Mulher que fingiu ter 12 anos é indiciada por golpe em que simulava câncer para obter dinheiro

Arthur Vieira

A Polícia Civil do Paraná (PCPR) indiciou por estelionato Amanda Maria Souza da Oliveira, mulher que ganhou repercussão nacional após fingir ser uma adolescente de 12 anos em Joinville (SC). Desta vez, ela é acusada de enganar integrantes de um grupo de oração em Colombo, na Região Metropolitana de Curitiba, ao afirmar que enfrentava um câncer em estágio terminal para obter ajuda financeira.

De acordo com a investigação, o suposto golpe ocorreu em 2021. Amanda foi interrogada na última semana e negou as acusações.

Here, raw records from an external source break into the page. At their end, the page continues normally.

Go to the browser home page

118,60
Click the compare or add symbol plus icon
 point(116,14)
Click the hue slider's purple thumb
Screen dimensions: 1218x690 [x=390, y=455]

O inquérito foi concluído e encaminhado à Justiça na sexta-feira (10).

Amanda já havia sido presa em 2 de junho durante investigação da Polícia Civil de Santa Catarina. Segundo a apuração, ela assumiu a identidade falsa de “Gabriele”, dizendo ter apenas 12 anos e afirmando que havia fugido do Pará após sofrer maus-tratos e violência sexual. A história comoveu membros de uma igreja de Joinville, que passaram a oferecer abrigo, apoio financeiro e acolhimento.

Uma família da comunidade religiosa chegou a recebê-la em casa, onde ela permaneceu por cerca de 14 meses. Tratada como filha, participou de uma festa de aniversário pelos supostos 12 anos e chegou a despertar o interesse da família em formalizar sua adoção.

Para sustentar a farsa, a mulher alegava ser autista e possuir outros problemas de saúde, justificando sua aparência adulta como consequência de traumas sofridos na infância. As investigações apontam ainda que ela adotava comportamentos infantis, utilizava mamadeira, chupeta e objetos de apego, afinava a voz e simulava crises emocionais.

A fraude começou a ser descoberta após denúncia de um familiar da família que a acolhia. Durante as diligências, a Polícia Civil confirmou que a suposta adolescente tinha, na verdade, 37 anos. Em depoimento, Amanda confessou ter utilizado identidade falsa e foi indiciada pelos crimes de falsa identidade e estelionato em Santa Catarina. Agora, também responderá por estelionato no Paraná, pela suposta fraude envolvendo a falsa doença.